Stored data entries
:::
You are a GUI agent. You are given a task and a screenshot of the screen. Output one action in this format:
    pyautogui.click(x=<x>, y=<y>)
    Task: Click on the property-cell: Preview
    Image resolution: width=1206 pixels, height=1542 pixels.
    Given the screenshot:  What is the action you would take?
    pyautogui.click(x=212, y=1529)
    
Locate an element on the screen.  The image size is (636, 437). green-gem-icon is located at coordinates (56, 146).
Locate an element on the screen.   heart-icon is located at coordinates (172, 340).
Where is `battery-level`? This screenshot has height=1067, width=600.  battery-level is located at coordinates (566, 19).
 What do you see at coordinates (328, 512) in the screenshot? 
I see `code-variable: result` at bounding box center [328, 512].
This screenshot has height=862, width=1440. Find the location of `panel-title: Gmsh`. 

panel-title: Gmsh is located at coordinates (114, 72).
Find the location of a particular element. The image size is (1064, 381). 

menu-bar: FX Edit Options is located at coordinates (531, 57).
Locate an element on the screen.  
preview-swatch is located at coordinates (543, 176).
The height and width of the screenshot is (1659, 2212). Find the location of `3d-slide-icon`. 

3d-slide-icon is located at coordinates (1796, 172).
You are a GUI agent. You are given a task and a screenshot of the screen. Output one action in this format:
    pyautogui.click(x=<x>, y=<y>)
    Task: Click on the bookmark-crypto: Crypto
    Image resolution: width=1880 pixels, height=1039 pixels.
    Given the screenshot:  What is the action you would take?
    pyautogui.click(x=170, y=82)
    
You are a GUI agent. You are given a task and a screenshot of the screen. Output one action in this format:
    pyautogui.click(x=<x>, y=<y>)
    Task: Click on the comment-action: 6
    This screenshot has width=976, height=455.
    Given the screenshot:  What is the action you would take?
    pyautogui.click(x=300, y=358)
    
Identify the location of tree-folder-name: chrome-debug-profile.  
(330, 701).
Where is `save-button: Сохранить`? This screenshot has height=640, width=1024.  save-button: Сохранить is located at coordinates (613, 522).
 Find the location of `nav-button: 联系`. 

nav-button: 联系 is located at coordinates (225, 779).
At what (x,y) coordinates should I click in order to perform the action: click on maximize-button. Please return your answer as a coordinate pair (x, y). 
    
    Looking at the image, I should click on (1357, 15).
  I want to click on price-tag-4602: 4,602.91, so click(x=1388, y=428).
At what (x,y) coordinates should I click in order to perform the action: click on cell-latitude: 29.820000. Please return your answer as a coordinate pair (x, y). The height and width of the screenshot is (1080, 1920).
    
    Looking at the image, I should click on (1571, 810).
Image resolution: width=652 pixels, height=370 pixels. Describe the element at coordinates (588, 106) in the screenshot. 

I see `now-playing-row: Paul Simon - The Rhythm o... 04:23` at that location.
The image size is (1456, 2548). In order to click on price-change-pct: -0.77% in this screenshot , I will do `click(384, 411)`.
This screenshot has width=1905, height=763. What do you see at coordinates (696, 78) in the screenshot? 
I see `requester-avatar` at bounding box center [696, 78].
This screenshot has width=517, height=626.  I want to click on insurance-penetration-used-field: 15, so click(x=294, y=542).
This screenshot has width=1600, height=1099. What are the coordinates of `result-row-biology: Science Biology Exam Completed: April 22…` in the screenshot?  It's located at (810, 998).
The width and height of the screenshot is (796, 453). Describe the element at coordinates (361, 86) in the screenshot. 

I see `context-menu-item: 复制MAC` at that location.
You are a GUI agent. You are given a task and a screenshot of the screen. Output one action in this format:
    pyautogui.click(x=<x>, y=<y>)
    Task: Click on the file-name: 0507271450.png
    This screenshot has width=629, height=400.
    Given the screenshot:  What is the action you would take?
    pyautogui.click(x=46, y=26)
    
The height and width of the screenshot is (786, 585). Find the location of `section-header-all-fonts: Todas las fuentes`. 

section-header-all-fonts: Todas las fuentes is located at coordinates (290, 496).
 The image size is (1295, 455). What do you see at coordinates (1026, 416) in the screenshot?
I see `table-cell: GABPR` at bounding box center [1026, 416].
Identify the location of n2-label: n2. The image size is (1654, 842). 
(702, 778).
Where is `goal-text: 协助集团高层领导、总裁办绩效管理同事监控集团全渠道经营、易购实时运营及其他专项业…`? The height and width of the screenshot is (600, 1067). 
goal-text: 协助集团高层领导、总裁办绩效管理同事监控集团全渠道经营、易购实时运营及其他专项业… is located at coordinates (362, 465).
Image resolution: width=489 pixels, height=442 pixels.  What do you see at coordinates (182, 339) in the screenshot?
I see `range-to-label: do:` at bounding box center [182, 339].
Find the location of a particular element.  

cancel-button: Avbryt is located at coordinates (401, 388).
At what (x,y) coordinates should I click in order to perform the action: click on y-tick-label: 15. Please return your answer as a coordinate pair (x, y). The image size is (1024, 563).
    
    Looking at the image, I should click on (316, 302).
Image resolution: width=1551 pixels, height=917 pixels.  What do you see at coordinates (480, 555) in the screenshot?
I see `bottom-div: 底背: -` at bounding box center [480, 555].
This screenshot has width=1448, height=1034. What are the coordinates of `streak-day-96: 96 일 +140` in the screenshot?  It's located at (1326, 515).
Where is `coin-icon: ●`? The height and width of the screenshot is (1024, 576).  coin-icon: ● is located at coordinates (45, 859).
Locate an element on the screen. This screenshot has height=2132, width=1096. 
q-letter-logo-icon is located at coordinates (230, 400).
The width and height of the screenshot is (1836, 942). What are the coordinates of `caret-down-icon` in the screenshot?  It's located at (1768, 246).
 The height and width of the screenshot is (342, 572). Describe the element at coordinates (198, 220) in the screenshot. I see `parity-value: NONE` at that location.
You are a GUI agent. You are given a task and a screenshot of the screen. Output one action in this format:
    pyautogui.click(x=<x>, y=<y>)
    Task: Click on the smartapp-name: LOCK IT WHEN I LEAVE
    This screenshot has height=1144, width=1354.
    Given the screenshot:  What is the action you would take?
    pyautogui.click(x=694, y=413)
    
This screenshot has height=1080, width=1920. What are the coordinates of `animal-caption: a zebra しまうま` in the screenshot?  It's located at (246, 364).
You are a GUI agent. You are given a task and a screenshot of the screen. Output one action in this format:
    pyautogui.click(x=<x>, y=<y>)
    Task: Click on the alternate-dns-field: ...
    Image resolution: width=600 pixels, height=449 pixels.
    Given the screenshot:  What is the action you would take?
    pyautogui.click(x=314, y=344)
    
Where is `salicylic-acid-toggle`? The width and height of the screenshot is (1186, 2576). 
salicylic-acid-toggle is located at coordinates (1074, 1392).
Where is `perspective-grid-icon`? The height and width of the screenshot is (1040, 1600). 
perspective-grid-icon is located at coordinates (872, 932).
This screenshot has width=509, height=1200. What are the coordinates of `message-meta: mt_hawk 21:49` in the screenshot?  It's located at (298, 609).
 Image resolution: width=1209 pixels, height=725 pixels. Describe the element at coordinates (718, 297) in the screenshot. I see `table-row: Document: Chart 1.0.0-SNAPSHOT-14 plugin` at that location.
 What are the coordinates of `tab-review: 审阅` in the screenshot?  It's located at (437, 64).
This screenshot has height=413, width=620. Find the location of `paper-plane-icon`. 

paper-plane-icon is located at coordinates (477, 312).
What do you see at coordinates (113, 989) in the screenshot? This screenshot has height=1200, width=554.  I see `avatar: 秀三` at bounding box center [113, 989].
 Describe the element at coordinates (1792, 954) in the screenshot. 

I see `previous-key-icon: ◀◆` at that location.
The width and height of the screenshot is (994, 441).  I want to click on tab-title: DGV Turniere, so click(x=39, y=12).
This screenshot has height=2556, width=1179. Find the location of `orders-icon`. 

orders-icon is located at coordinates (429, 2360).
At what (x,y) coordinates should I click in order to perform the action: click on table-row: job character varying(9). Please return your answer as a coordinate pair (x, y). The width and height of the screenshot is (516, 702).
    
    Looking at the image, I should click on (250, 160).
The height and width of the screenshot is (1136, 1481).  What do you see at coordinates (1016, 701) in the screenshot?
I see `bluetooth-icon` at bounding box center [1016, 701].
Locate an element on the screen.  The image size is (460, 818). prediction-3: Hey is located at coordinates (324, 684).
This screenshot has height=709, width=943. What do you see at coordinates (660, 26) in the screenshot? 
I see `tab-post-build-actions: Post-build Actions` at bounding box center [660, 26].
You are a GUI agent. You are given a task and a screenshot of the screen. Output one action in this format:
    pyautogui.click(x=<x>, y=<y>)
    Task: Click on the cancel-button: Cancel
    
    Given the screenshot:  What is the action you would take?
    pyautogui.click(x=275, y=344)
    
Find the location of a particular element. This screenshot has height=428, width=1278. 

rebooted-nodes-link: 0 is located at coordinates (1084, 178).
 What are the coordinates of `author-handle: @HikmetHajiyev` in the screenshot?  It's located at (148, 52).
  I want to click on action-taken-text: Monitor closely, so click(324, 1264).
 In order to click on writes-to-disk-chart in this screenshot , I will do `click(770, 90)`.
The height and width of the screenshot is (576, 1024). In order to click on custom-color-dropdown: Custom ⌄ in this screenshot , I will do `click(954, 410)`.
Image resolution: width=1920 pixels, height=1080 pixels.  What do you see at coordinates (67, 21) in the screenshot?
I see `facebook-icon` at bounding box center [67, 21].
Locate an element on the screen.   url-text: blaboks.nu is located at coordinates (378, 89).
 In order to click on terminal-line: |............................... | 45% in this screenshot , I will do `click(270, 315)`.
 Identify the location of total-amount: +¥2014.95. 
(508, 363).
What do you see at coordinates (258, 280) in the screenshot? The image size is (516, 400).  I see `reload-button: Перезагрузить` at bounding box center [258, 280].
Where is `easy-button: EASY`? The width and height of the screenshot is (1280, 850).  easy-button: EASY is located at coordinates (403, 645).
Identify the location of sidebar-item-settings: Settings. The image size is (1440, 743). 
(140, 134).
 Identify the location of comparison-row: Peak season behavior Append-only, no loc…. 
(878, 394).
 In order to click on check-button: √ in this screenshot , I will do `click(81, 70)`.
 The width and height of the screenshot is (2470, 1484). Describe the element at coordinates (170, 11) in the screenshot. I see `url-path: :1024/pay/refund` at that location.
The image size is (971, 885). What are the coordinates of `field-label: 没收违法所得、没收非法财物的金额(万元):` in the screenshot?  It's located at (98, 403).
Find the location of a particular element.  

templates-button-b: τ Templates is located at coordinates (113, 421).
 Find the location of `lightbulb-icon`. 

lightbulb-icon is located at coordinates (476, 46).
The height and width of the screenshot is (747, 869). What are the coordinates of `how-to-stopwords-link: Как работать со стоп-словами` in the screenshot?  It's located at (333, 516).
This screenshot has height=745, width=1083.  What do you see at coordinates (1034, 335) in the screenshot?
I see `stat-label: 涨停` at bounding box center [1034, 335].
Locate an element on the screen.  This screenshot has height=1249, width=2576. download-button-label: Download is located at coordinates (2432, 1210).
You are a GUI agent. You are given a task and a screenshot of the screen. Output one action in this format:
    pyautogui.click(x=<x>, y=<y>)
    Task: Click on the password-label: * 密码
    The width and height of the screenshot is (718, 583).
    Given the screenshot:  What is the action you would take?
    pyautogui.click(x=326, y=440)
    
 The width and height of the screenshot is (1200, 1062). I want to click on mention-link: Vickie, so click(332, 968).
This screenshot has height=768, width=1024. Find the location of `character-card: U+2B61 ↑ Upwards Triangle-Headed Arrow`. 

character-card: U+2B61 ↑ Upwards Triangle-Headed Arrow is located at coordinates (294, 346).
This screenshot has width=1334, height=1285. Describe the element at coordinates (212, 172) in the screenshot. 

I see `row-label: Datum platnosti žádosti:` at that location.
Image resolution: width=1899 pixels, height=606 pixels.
:::
What is being asked
Starting at the first line of the items above and stopping after the line that contains "coordinates (56, 146).", write those lines out again with every "screenshot" swapped for "capture" and nothing else changed.

Reply to the task
You are a GUI agent. You are given a task and a capture of the screen. Output one action in this format:
    pyautogui.click(x=<x>, y=<y>)
    Task: Click on the property-cell: Preview
    Image resolution: width=1206 pixels, height=1542 pixels.
    Given the capture:  What is the action you would take?
    pyautogui.click(x=212, y=1529)
    
Locate an element on the screen.  The image size is (636, 437). green-gem-icon is located at coordinates (56, 146).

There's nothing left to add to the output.